● **ACTION ITEM**
Please print the listing that follows word for word, but skip any pictures it holds.

-.-.-

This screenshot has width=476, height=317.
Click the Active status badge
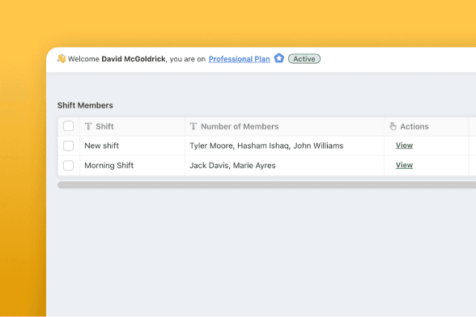(304, 59)
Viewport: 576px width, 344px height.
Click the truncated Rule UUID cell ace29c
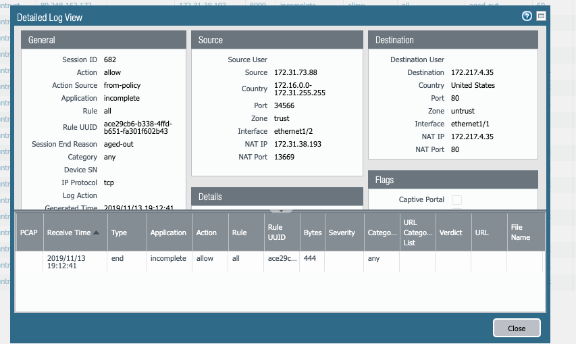pyautogui.click(x=280, y=258)
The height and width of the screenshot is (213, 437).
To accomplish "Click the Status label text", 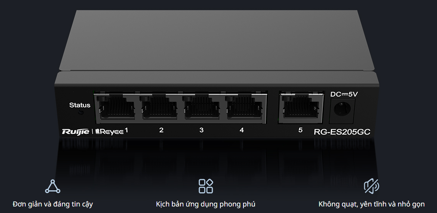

-.-.-

● **WRITTEN ANSWER**
This screenshot has width=476, height=317.
Click the Active status badge
(304, 59)
Viewport: 576px width, 344px height.
Click the truncated Rule UUID cell ace29c
pyautogui.click(x=280, y=258)
The height and width of the screenshot is (213, 437).
To accomplish "Click the Status label text", 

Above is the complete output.